WHAT NEEDS TO BE DONE
Every single line below has to be printed once more, exactly.

*** Opening DATA TO PROCESS ***

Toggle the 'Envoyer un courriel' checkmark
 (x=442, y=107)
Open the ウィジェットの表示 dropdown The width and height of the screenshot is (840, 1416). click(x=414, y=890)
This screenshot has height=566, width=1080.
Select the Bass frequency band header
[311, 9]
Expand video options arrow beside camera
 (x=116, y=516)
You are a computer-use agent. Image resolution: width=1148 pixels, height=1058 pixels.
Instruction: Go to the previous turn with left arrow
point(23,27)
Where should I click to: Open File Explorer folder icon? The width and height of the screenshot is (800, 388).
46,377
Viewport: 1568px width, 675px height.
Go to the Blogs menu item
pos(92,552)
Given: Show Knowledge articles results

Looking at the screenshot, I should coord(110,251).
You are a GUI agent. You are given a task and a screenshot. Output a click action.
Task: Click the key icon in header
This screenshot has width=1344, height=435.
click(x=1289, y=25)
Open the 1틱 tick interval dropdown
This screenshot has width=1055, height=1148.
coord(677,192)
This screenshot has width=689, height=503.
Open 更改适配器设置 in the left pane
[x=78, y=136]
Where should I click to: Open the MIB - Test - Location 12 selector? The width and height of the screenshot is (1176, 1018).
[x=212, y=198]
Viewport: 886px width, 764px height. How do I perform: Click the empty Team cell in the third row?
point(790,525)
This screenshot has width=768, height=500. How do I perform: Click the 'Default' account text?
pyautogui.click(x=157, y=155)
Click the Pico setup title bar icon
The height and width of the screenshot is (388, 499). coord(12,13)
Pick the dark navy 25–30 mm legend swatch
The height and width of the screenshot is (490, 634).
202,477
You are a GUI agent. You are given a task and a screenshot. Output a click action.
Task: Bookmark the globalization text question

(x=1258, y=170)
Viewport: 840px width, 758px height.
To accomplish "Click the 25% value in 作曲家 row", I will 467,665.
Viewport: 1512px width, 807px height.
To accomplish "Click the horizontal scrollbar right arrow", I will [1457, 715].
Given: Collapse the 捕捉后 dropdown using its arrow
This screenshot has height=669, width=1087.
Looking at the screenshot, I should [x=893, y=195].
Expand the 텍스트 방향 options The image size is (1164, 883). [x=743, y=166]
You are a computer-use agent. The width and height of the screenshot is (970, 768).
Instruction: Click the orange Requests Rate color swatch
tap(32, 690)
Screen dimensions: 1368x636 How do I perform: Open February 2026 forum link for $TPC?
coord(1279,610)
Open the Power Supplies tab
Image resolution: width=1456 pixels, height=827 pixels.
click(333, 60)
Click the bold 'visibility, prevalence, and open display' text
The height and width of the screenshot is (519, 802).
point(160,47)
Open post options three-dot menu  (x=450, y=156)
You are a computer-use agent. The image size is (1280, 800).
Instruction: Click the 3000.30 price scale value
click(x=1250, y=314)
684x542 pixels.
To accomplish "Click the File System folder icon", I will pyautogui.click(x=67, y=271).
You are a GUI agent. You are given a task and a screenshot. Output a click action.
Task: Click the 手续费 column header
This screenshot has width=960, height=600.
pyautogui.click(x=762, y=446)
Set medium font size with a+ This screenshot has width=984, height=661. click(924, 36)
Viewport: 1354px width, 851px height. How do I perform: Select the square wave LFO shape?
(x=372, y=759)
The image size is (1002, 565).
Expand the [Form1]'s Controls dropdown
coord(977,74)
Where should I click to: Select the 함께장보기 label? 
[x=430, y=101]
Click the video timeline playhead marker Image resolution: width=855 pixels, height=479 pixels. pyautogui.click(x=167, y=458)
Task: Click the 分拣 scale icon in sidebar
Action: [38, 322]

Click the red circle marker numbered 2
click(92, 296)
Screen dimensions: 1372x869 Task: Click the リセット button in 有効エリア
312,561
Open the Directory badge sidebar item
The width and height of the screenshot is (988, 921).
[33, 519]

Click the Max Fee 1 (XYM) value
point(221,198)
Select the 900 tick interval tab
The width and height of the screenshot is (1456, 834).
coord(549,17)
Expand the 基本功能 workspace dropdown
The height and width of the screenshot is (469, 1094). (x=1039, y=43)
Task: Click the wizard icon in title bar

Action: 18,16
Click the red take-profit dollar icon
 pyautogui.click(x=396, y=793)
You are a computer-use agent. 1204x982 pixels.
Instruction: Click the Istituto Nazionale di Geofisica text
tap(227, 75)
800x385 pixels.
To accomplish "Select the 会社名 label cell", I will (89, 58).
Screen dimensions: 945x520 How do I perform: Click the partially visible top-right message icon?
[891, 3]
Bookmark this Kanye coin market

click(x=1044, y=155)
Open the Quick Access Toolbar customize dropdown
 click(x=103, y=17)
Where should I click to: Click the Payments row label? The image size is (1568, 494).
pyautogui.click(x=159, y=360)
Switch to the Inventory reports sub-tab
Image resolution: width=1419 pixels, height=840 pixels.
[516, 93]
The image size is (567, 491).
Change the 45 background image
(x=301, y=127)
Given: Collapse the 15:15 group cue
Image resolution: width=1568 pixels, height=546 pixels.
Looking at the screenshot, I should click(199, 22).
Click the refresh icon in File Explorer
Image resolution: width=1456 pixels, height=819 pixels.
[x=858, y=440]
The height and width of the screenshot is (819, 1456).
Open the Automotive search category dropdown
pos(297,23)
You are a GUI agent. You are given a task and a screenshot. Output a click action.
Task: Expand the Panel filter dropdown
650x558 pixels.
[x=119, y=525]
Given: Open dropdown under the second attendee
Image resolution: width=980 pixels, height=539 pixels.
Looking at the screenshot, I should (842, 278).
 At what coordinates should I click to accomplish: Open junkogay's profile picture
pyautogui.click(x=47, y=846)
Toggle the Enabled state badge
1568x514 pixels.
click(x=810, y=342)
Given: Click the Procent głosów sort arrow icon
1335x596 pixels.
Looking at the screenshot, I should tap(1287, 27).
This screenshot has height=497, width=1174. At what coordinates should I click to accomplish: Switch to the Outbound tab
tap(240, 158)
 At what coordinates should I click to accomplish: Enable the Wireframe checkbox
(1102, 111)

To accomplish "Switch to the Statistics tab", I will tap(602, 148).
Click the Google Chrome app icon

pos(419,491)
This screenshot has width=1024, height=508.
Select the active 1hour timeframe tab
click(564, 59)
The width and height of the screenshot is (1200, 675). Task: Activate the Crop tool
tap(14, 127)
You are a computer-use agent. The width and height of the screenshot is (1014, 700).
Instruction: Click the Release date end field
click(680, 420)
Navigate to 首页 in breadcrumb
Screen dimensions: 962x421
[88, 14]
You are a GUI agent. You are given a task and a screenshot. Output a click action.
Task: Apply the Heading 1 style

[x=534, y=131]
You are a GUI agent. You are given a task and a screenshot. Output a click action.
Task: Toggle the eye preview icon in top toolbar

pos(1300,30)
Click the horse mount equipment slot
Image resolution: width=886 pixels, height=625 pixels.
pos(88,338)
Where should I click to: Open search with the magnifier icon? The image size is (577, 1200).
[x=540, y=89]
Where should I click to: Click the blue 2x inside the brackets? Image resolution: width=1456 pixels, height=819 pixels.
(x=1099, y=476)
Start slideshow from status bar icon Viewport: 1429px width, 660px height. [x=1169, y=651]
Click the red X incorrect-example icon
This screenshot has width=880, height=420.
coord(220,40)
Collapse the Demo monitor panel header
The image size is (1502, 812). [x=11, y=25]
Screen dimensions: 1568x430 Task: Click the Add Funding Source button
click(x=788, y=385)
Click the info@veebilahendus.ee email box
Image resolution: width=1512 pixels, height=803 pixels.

*** Closing DATA TO PROCESS ***

RESPONSE TO THIS TASK
Toggle the 'Envoyer un courriel' checkmark
 (x=442, y=107)
Open the ウィジェットの表示 dropdown The width and height of the screenshot is (840, 1416). click(x=414, y=890)
This screenshot has height=566, width=1080.
Select the Bass frequency band header
[311, 9]
Expand video options arrow beside camera
 (x=116, y=516)
You are a computer-use agent. Image resolution: width=1148 pixels, height=1058 pixels.
Instruction: Go to the previous turn with left arrow
point(23,27)
Where should I click to: Open File Explorer folder icon? The width and height of the screenshot is (800, 388).
46,377
Viewport: 1568px width, 675px height.
Go to the Blogs menu item
pos(92,552)
Given: Show Knowledge articles results

Looking at the screenshot, I should coord(110,251).
You are a GUI agent. You are given a task and a screenshot. Output a click action.
Task: Click the key icon in header
This screenshot has width=1344, height=435.
click(x=1289, y=25)
Open the 1틱 tick interval dropdown
This screenshot has width=1055, height=1148.
coord(677,192)
This screenshot has width=689, height=503.
Open 更改适配器设置 in the left pane
[x=78, y=136]
Where should I click to: Open the MIB - Test - Location 12 selector? The width and height of the screenshot is (1176, 1018).
[x=212, y=198]
Viewport: 886px width, 764px height. How do I perform: Click the empty Team cell in the third row?
point(790,525)
This screenshot has width=768, height=500. How do I perform: Click the 'Default' account text?
pyautogui.click(x=157, y=155)
Click the Pico setup title bar icon
The height and width of the screenshot is (388, 499). coord(12,13)
Pick the dark navy 25–30 mm legend swatch
The height and width of the screenshot is (490, 634).
202,477
You are a GUI agent. You are given a task and a screenshot. Output a click action.
Task: Bookmark the globalization text question

(x=1258, y=170)
Viewport: 840px width, 758px height.
To accomplish "Click the 25% value in 作曲家 row", I will 467,665.
Viewport: 1512px width, 807px height.
To accomplish "Click the horizontal scrollbar right arrow", I will [1457, 715].
Given: Collapse the 捕捉后 dropdown using its arrow
This screenshot has height=669, width=1087.
Looking at the screenshot, I should [x=893, y=195].
Expand the 텍스트 방향 options The image size is (1164, 883). [x=743, y=166]
You are a computer-use agent. The width and height of the screenshot is (970, 768).
Instruction: Click the orange Requests Rate color swatch
tap(32, 690)
Screen dimensions: 1368x636 How do I perform: Open February 2026 forum link for $TPC?
coord(1279,610)
Open the Power Supplies tab
Image resolution: width=1456 pixels, height=827 pixels.
click(333, 60)
Click the bold 'visibility, prevalence, and open display' text
The height and width of the screenshot is (519, 802).
point(160,47)
Open post options three-dot menu  (x=450, y=156)
You are a computer-use agent. The image size is (1280, 800).
Instruction: Click the 3000.30 price scale value
click(x=1250, y=314)
684x542 pixels.
To accomplish "Click the File System folder icon", I will pyautogui.click(x=67, y=271).
You are a GUI agent. You are given a task and a screenshot. Output a click action.
Task: Click the 手续费 column header
This screenshot has width=960, height=600.
pyautogui.click(x=762, y=446)
Set medium font size with a+ This screenshot has width=984, height=661. click(924, 36)
Viewport: 1354px width, 851px height. How do I perform: Select the square wave LFO shape?
(x=372, y=759)
The image size is (1002, 565).
Expand the [Form1]'s Controls dropdown
coord(977,74)
Where should I click to: Select the 함께장보기 label? 
[x=430, y=101]
Click the video timeline playhead marker Image resolution: width=855 pixels, height=479 pixels. pyautogui.click(x=167, y=458)
Task: Click the 分拣 scale icon in sidebar
Action: [38, 322]

Click the red circle marker numbered 2
click(92, 296)
Screen dimensions: 1372x869 Task: Click the リセット button in 有効エリア
312,561
Open the Directory badge sidebar item
The width and height of the screenshot is (988, 921).
[33, 519]

Click the Max Fee 1 (XYM) value
point(221,198)
Select the 900 tick interval tab
The width and height of the screenshot is (1456, 834).
coord(549,17)
Expand the 基本功能 workspace dropdown
The height and width of the screenshot is (469, 1094). (x=1039, y=43)
Task: Click the wizard icon in title bar

Action: 18,16
Click the red take-profit dollar icon
 pyautogui.click(x=396, y=793)
You are a computer-use agent. 1204x982 pixels.
Instruction: Click the Istituto Nazionale di Geofisica text
tap(227, 75)
800x385 pixels.
To accomplish "Select the 会社名 label cell", I will (89, 58).
Screen dimensions: 945x520 How do I perform: Click the partially visible top-right message icon?
[891, 3]
Bookmark this Kanye coin market

click(x=1044, y=155)
Open the Quick Access Toolbar customize dropdown
 click(x=103, y=17)
Where should I click to: Click the Payments row label? The image size is (1568, 494).
pyautogui.click(x=159, y=360)
Switch to the Inventory reports sub-tab
Image resolution: width=1419 pixels, height=840 pixels.
[516, 93]
The image size is (567, 491).
Change the 45 background image
(x=301, y=127)
Given: Collapse the 15:15 group cue
Image resolution: width=1568 pixels, height=546 pixels.
Looking at the screenshot, I should click(199, 22).
Click the refresh icon in File Explorer
Image resolution: width=1456 pixels, height=819 pixels.
[x=858, y=440]
The height and width of the screenshot is (819, 1456).
Open the Automotive search category dropdown
pos(297,23)
You are a GUI agent. You are given a task and a screenshot. Output a click action.
Task: Expand the Panel filter dropdown
650x558 pixels.
[x=119, y=525]
Given: Open dropdown under the second attendee
Image resolution: width=980 pixels, height=539 pixels.
Looking at the screenshot, I should (842, 278).
 At what coordinates should I click to accomplish: Open junkogay's profile picture
pyautogui.click(x=47, y=846)
Toggle the Enabled state badge
1568x514 pixels.
click(x=810, y=342)
Given: Click the Procent głosów sort arrow icon
1335x596 pixels.
Looking at the screenshot, I should tap(1287, 27).
This screenshot has height=497, width=1174. At what coordinates should I click to accomplish: Switch to the Outbound tab
tap(240, 158)
 At what coordinates should I click to accomplish: Enable the Wireframe checkbox
(1102, 111)

To accomplish "Switch to the Statistics tab", I will tap(602, 148).
Click the Google Chrome app icon

pos(419,491)
This screenshot has width=1024, height=508.
Select the active 1hour timeframe tab
click(564, 59)
The width and height of the screenshot is (1200, 675). Task: Activate the Crop tool
tap(14, 127)
You are a computer-use agent. The width and height of the screenshot is (1014, 700).
Instruction: Click the Release date end field
click(680, 420)
Navigate to 首页 in breadcrumb
Screen dimensions: 962x421
[88, 14]
You are a GUI agent. You are given a task and a screenshot. Output a click action.
Task: Apply the Heading 1 style

[x=534, y=131]
You are a GUI agent. You are given a task and a screenshot. Output a click action.
Task: Toggle the eye preview icon in top toolbar

pos(1300,30)
Click the horse mount equipment slot
Image resolution: width=886 pixels, height=625 pixels.
pos(88,338)
Where should I click to: Open search with the magnifier icon? The image size is (577, 1200).
[x=540, y=89]
Where should I click to: Click the blue 2x inside the brackets? Image resolution: width=1456 pixels, height=819 pixels.
(x=1099, y=476)
Start slideshow from status bar icon Viewport: 1429px width, 660px height. [x=1169, y=651]
Click the red X incorrect-example icon
This screenshot has width=880, height=420.
coord(220,40)
Collapse the Demo monitor panel header
The image size is (1502, 812). [x=11, y=25]
Screen dimensions: 1568x430 Task: Click the Add Funding Source button
click(x=788, y=385)
Click the info@veebilahendus.ee email box
Image resolution: width=1512 pixels, height=803 pixels.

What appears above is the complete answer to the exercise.